I worked McD in the 80s and the Coke syrup was in gallon jugs at ambient temp, then dumped into a large stainless steel holding tank at pressure. This was before bag-in-box. I've never heard of the cold temperature thing before.
My belief is that they just consume so much of it so fast that there's no time for the syrup to alter.
Not surprising. The old wisdom that "Coke tastes better at McDonald's" endures, and the strategic partnership is mutually beneficial for both companies.
Yup! https://youtu.be/GA_OYUHYYMA?si=B-EXCoGyr9JGq87n
McDonald's has an executive focused on beverages... which bringing it full circle is primarily Coke products.
This is common with companies who support very large customers.
I've seen a job listing from Levi Strauss to handle Kohl's Department Stores, and I've met the person at Hershey's that is the director for Target.
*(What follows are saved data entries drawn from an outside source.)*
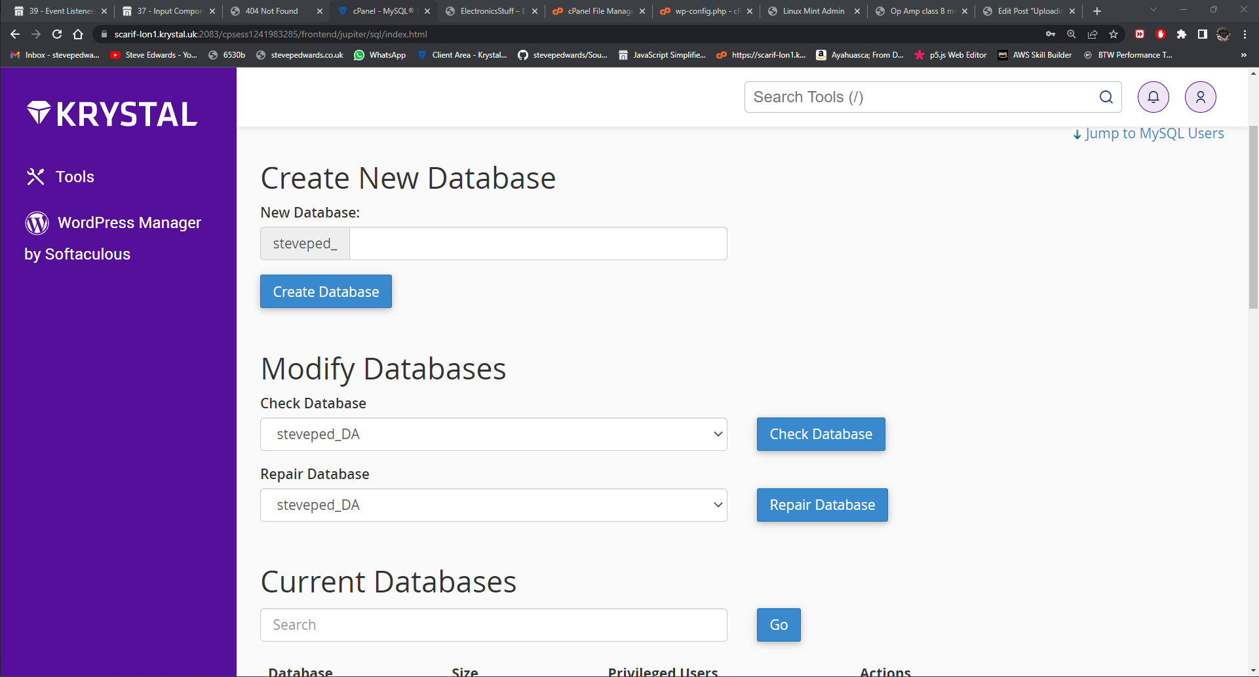Go to browser home page icon

(78, 34)

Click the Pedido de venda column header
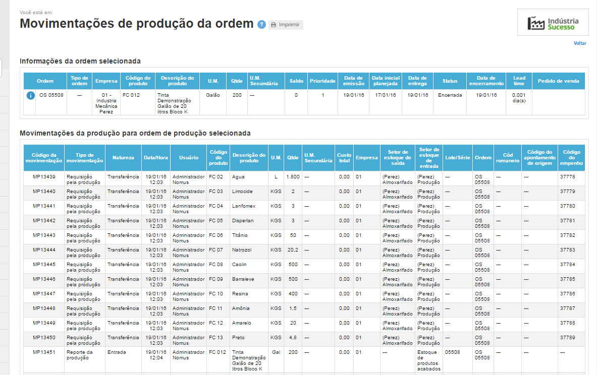(x=559, y=80)
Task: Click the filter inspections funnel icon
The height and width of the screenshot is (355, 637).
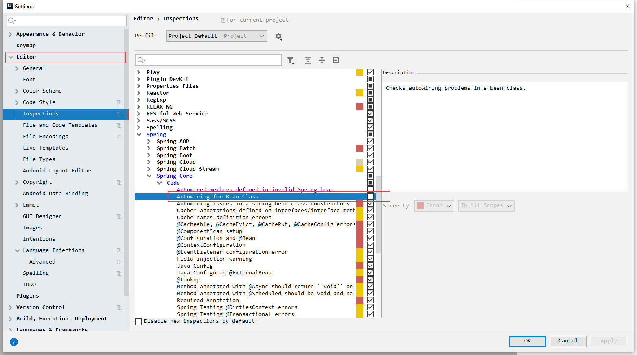Action: tap(290, 61)
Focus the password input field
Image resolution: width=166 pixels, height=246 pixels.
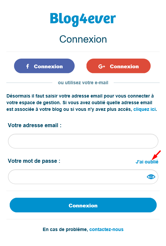tap(83, 177)
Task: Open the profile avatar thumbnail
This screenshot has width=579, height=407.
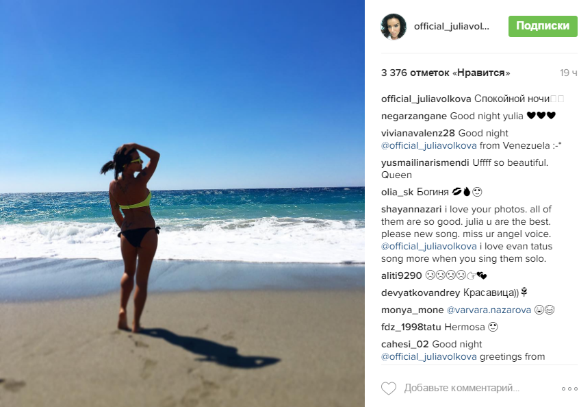Action: coord(394,26)
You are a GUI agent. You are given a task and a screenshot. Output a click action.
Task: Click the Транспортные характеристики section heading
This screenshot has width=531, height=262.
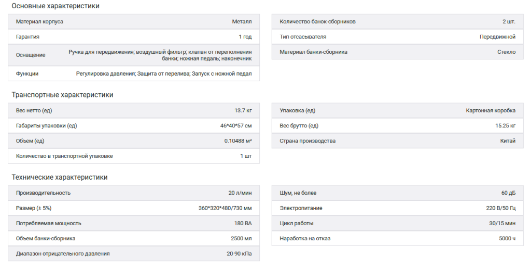(x=62, y=95)
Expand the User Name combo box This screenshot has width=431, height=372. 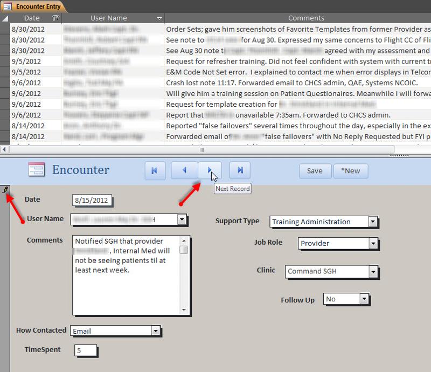point(182,220)
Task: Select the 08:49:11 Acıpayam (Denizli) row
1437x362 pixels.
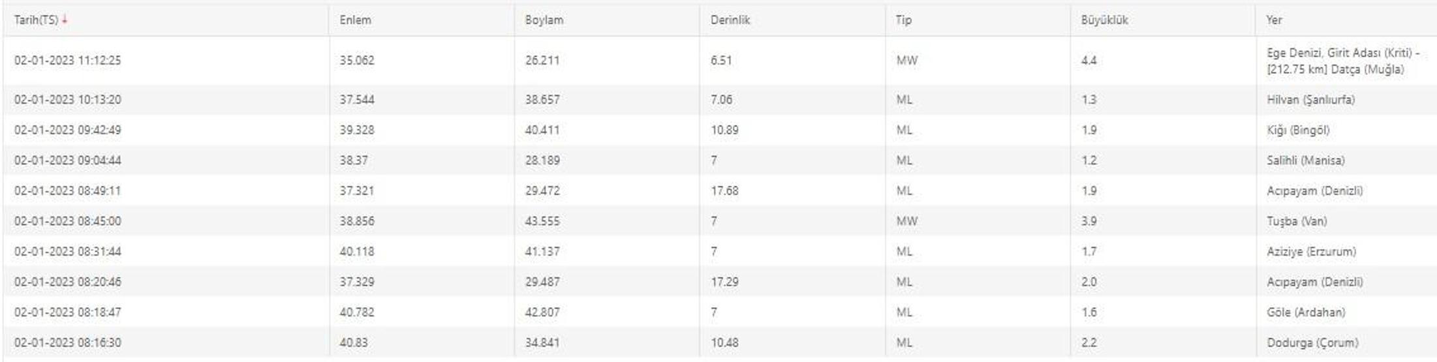Action: pos(719,190)
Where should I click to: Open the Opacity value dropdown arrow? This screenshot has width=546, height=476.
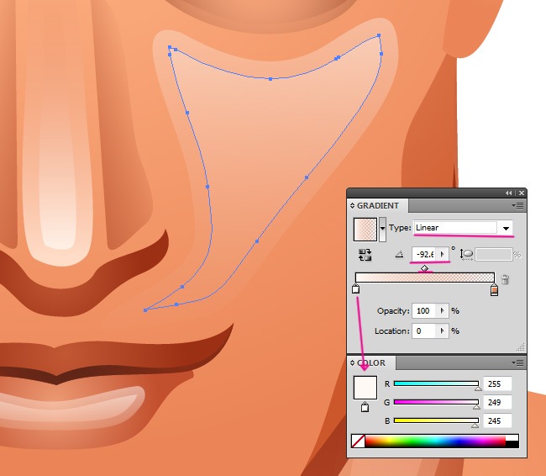443,310
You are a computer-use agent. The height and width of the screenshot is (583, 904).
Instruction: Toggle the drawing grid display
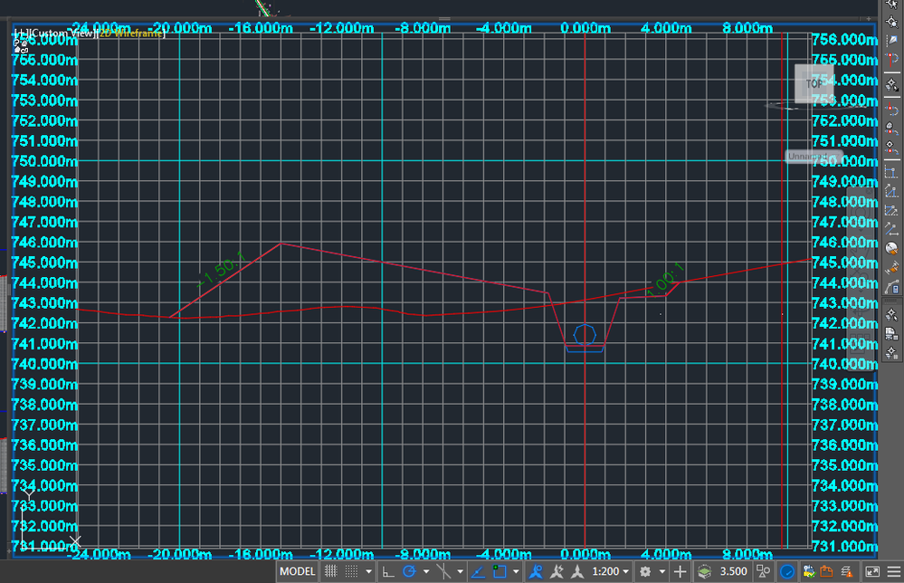pyautogui.click(x=330, y=571)
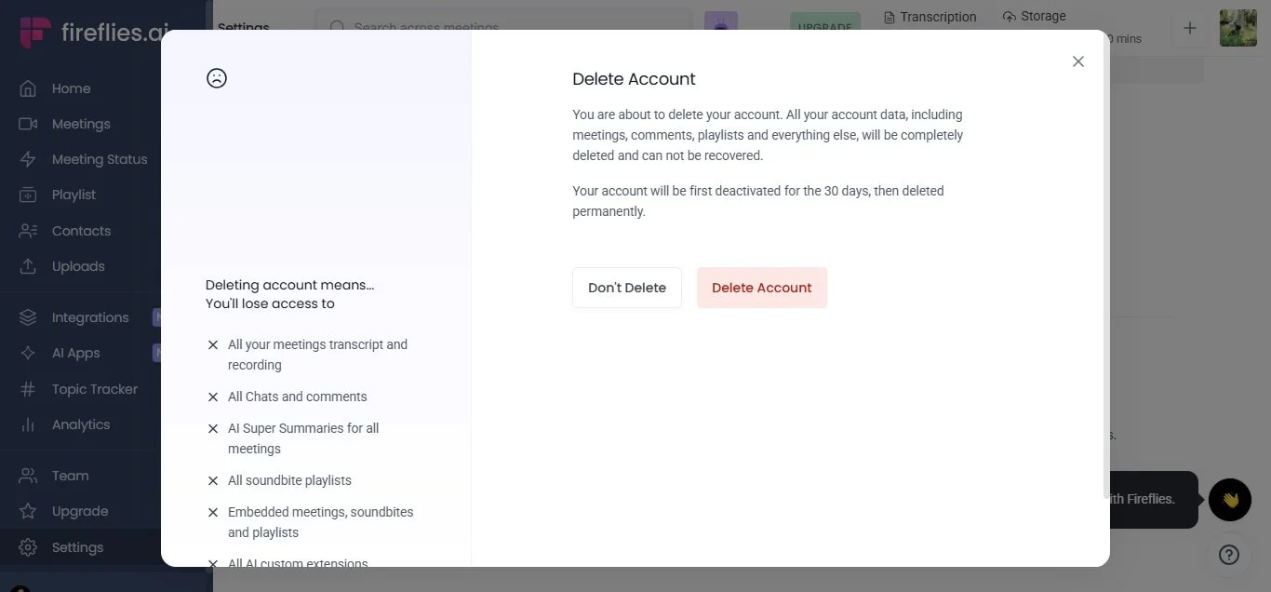Open the Team management page
The image size is (1271, 592).
pos(68,475)

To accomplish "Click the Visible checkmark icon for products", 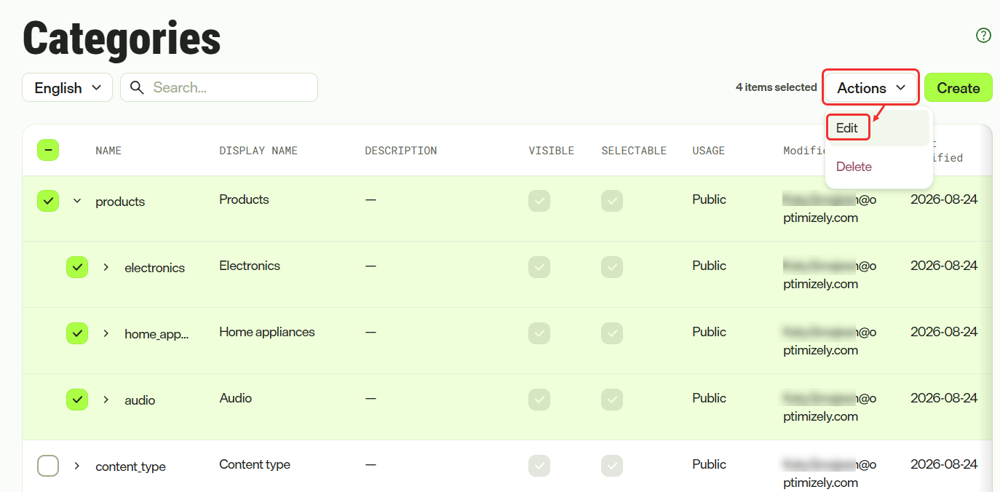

I went to Bentonville, Arkansas a few years ago. You'll see every major consumer packaged good company represented in the skyscrapers there, because Walmart is hq'd there. They want to have people close to Walmart, since Walmart is always a big part of their sales
Just one?
Seems like this is the _President_ of the division, so sounds like there's a nontrivially-sized team to manage.
I'm assuming op just finished listening to Acquired's Coca Cola episode...
Guilty as charged!
And he's a Tech grad. Makes sense. Coke and Tech, two Atlanta institutions.
turns out selling caffeinated sugar water is a lucrative business.
something something addictive.
... but yes, I'm shocked more businesses don't try to put addictive substances into their food. Software learned from the food industry bliss point to try to use KPIs for 'engagement' aka addictiveness. Not trying to be holier than thou etc. but its some interesting stuff to consider; at the end of the day a lot of folks are trying to scramble to the top of their respective pile, and addiction is great driver of sales (gambling, food, video games, etc).
I hadn't really considered addiction as the ultimate form of marketing, but maybe it is?